1.What prompted the creation of Frugi?

Frugi or (Cut4Cloth as it was called back then) was created in 2004 by Lucy and Kurt Jewson who struggled to find clothing that would fit over their son’s cloth-nappied bum!  They launched a small range of fun, colourful organic pieces that gave ample room to cover a cloth nappy as well as being made from fabric that was sustainable and eco-friendly, making them pioneers in bright, organic cotton clothing at the time.  They changed the name in 2008 to ‘Frugi’, meaning ‘Fruits of the Earth’ in Latin, and the collection grew to include clothing for older children and a range of maternity and breastfeeding clothing for mums.  Frugi has grown today to a £15m turnover business with a team of over 100 people working at our HQ in Cornwall, and across the UK and Europe.

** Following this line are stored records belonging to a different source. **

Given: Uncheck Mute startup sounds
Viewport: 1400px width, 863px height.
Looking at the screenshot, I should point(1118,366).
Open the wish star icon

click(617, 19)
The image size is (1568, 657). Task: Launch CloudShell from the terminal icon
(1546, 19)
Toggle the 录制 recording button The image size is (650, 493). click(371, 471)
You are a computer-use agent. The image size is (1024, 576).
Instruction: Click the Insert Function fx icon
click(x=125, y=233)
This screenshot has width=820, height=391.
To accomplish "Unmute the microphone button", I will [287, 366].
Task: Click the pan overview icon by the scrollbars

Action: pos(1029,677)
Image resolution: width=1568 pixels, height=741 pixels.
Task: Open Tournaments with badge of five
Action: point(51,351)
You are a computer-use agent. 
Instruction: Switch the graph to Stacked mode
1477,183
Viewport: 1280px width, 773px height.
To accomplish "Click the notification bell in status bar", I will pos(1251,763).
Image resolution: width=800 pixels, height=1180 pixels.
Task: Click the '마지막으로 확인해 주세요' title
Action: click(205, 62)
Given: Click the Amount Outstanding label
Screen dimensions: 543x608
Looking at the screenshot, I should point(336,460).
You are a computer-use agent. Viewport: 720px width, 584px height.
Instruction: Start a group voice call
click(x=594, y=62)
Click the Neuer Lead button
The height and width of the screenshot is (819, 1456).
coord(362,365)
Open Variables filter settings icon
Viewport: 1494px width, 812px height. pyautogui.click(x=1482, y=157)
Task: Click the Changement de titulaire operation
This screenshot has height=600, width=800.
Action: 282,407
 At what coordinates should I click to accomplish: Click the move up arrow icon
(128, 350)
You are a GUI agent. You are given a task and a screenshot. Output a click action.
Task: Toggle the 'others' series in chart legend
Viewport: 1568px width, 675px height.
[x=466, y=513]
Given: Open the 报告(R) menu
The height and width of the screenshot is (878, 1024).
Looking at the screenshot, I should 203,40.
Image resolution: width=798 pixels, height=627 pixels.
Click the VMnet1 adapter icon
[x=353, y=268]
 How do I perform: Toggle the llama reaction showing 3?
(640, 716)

Every year Frugi gives 1% of turnover to charity and all clothing is made from GOTS certified organic cotton and all outerwear is made from recycled plastic bottles.

2.What is the greatest opportunity for Frugi? 

The brand and business is in great shape continuing to grow strongly in all our existing markets.  The greatest opportunity is to now take our company global and we’re in an excellent position to do that.  We have also recently acquired TotsBots (reusable nappies) and Bloom & Nora (reusable sanitary pads) which have huge potential in both existing and new markets.  With all our brands our focus is on sustainability and ethical business and this is at the heart of everything we do.  Our overall purpose is to have a positive impact on the lives of little ones and to protect their future and our planet. 

Hugo Adams, CEO, Frugi

3.What is the biggest challenge to Frugi?

Our challenge is to educate customers and share the goal of eliminating wasteful, polluting conventional cotton practises across our industry, as well as to reach zero carbon emissions with our own business.  We need to continue making products from 100% sustainable materials that are made to last and get passed down through generations, not end up in landfill.  We need to continue to invest in our own green strategies and other carbon-reducing initiatives to measure, reduce and negate our own impact on the environment.  Our long-term challenge is to help raise the next generation of eco-warriors who will help shape the future.

4.With the benefit of hindsight what would you have done differently so far?

Not much to be honest.  I think there are probably examples of where we could have been tighter with some of our ranges and moved faster on one or two tactical opportunities, but overall our growth to date has been excellent, we’re well set up and have exciting plans for the future as well as a very talented and capable management team in place to deliver them.

5.What technology-related plans have you got for the next 12 months

We will be replatforming our website later this year and are also currently reviewing our other systems and processes to continue to strengthen the foundations of the business to support our future growth across Frugi, TotsBots and Bloom & Nora.

6.What other retail business do you admire?

I started my career at The Body Shop when Anita [Roddick] was still the CEO and I’ve always had huge admiration for businesses that are purpose-led and which have campaigning and activism high on their agendas (as we had at that time in The Body Shop).  Patagonia continues to be one of the best examples of this today and I love their great product, ethics and activism.  ‘Let My People Go Surfing’ by Yvon Chouinard is an inspiring book that I’d recommend to anyone!